* [What is asked]
How many lines in the entries below contain the string "Click", with case counting? Tally them and reply with the number only.

* [Data supplied]

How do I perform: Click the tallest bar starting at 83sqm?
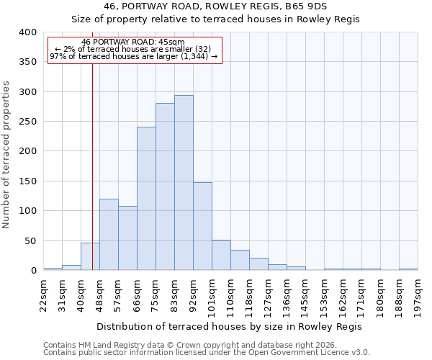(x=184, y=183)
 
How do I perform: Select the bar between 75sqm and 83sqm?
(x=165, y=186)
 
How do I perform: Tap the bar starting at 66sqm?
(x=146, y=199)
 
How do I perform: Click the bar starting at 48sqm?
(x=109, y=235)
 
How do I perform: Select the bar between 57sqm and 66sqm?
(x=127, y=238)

* [Complete response]
2